Classification Terminology – Updated

31 Aug

British Rowing (BR) has recently updated its athlete classification system. Some information is on their website, but even this page has some out of date information (expect more updates soon). The change was made to conform more closely to the FISA (Fédération Internationale des Sociétés d’Aviron – the international governing body for the sport of rowing) standards as well as to align more closely to how other sports structure their para classifications.

The update also changes and enhances the “non-para” classifications formerly known as “Rowability”. BR decided that the term “Adaptive” is the more widely used term both in rowing and other sports for disabled individuals (especially for sports that incorporate special gear and equipment like rowing). Furthermore, BR has expanded and clarified a these Adaptive categories in an attempt to broaden inclusion and clarify parameters.

Also note that “Adaptive” is increasingly being used as an umbrella, “superset” term for events that might combine pararowers and other adaptive rowers who have not received a pararowing classification.  If an event wants to broaden the numbers for a particular event, instead of breaking it down into a races for PR1, PR2 and AR3-VI, the event will sometime simply title the event “Adaptive 1x” (or “Ada”” 1x” for short).  In short, all “pararowers” are “adaptive rowers” as well, but only those “adaptive rowers” who have gotten their certification are “pararowers”.

Below are the new classification summaries direct from British Rowing….

PARA ROWERS – Refers to rowers who meet FISA recognised criteria to obtain a classification in the following boat classes:

  • PR1 – Para Rower (Arms and Shoulders)
  • PR2 – Para Rower (Trunk and Arms)
  • PR3-VI – Para Rower (Legs, Trunk, Arms & Visual Impairment)
  • PR3-PD – Para Rower (Legs, Trunk, Arms & Physical Disability)

ADAPTIVE ROWING – If you are not eligible for Para Rowing, you may apply for an Adaptive Rowing classification.
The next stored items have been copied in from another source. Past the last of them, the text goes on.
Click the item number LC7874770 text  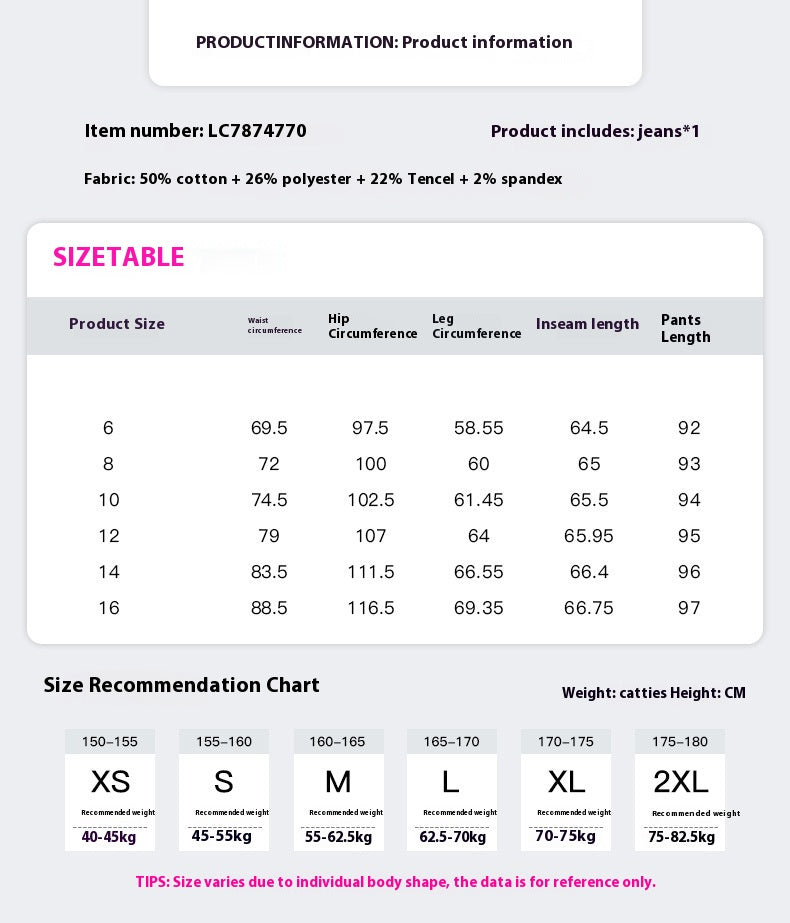196,131
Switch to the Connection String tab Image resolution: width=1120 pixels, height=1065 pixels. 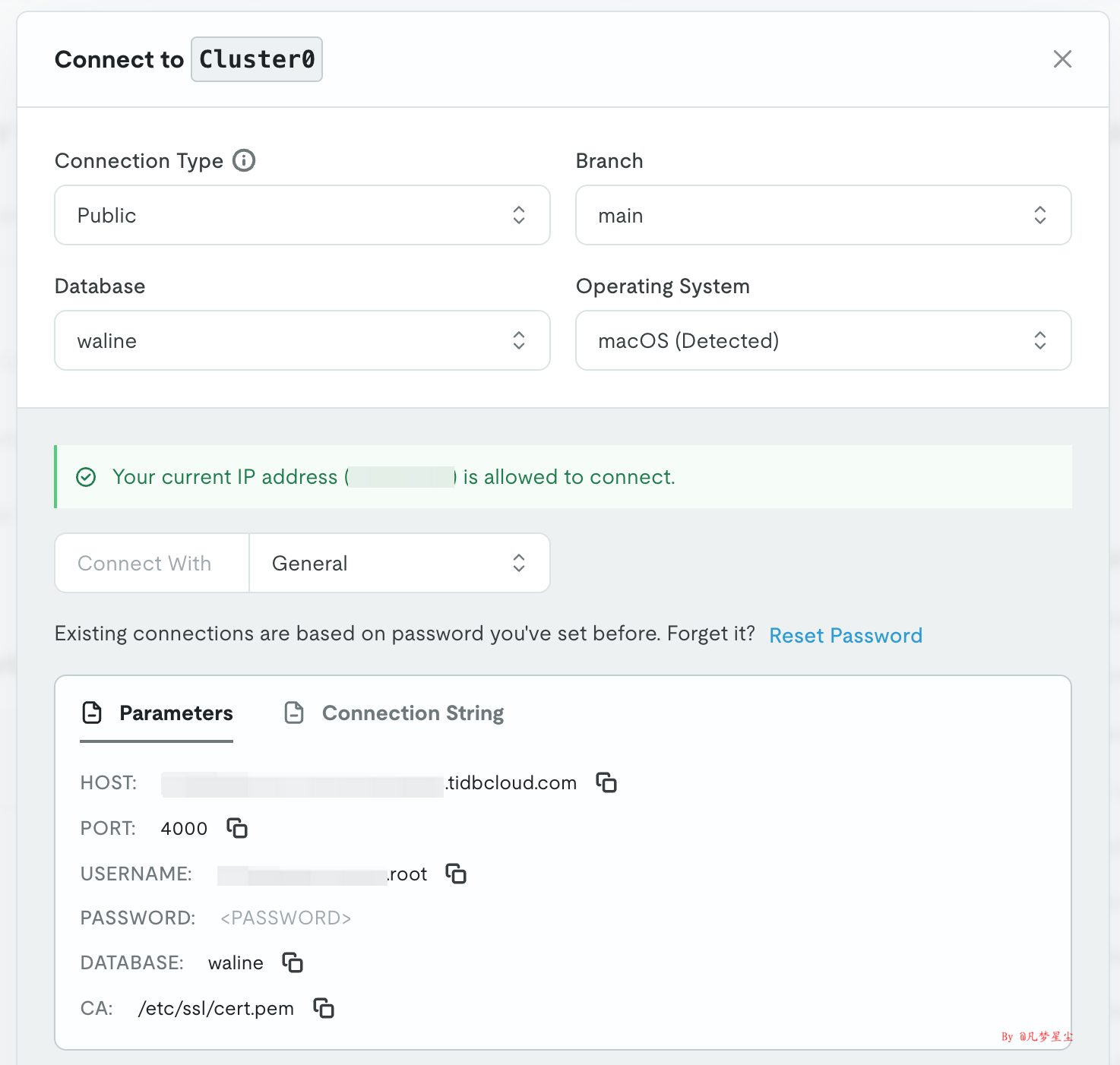(413, 713)
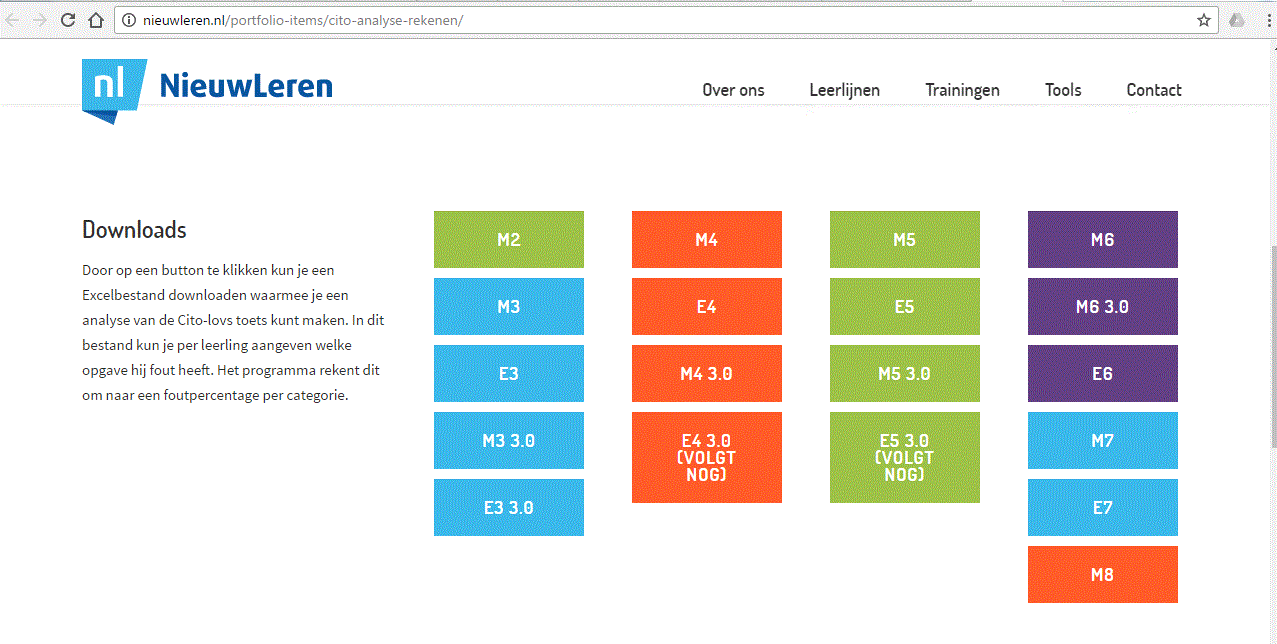
Task: Go to the Contact page
Action: click(x=1154, y=90)
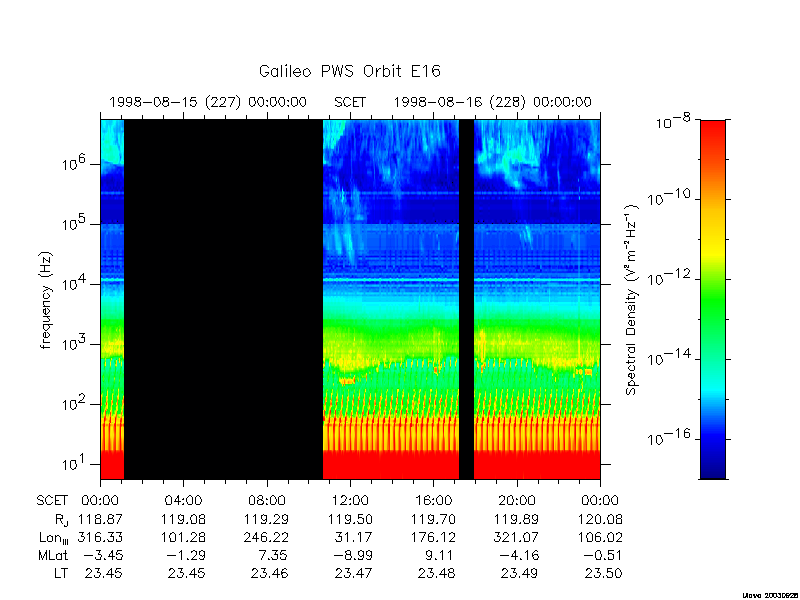This screenshot has width=800, height=600.
Task: Select the 20:00 SCET tick label
Action: (517, 501)
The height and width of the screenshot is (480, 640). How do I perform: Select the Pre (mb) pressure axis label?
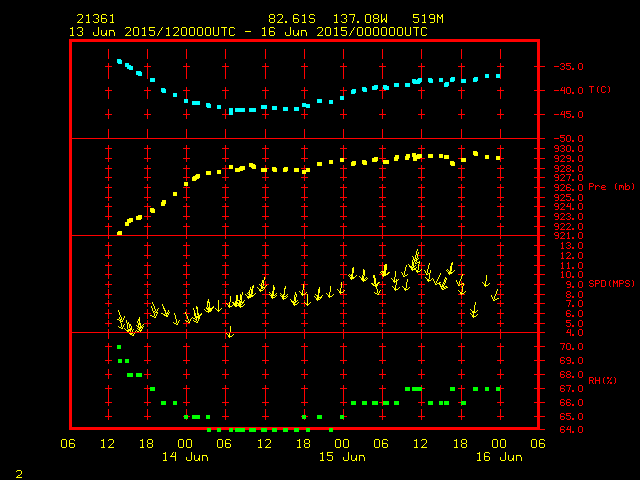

To be clear, Adaptive rowers must go through the same classification process as Para Rowers in order to obtain the appropriate classification. The fundamental difference lies in the eligible impairments for classification into a Para Rowing boat class, or an Adaptive Rowing Sports class (please see BR document “Applying for Adaptive Classification” for more information.)

Rowability is now a defunct term, having been replaced by the umbrella term ‘Adaptive Rowing’ to refer to anyone involved in the sport, including Para Rowers. As such, with Rowability no longer being used in our terminology and in line with the changes to boat classes on the Para rowing side, the other designations are as follows:

  • AR1 – Adaptive Rower (Upright Seat)
  • AR2 – Adaptive Rower (Fixed Seat)
  • AR3-LD – Adaptive Rower (Sliding Seat – Learning Disability)
  • AR3-PD – Adaptive Rower (Sliding Seat – Physical Disability)
  • AR3- VI – Adaptive Rower (Sliding Seat- Visual Impairment)
  • AR – O – Adaptive Rower (Open, Self-Declaration Form)

The AR-O classification is being offered to those individuals whose impairment/s are not eligible for either a Para Rowing or Adaptive Rowing classification. The individual applying for AR-O will be required to fill in a Self-Declaration form (available from BR) and provide appropriate evidence of their disability in order to classify.

For the complete guide to pararowing classification, check out FISA’s online guide.

Also, note that British Rowing has a strong need for volunteer classifiers to perform the work of classification. Classifiers have either medical training or a strong background in rowing coaching and they go through a special classification workshop to teach them how to conduct classifications. If you are interested in learning more, drop me a line and I will forward you details.

7 Replies to “Classification Terminology – Updated

  1. Did you manage to find out about what happens when individuals are in two different categories? And what has happened to the four ‘blindness’ categories ?

  2. Susannah – If an athlete falls into two different classification categories, then they can choose to enter either event (or both). It’s up to them.

    I’m not sure I understand the question about the VI categories. As far as I can tell, there has always been a single “VI” category. Are you referring to the list of conditions eligible for VI classification?

    • Hi; put my physical disability aside for a minute ..,,

      In terms of my VI question; there used to be, when I first classified, B1 B2 B3 and possibly B4 – this would equate to how much sight you had; and also match other blind sport.

      Has this now all gone and lumped into one generic VI group?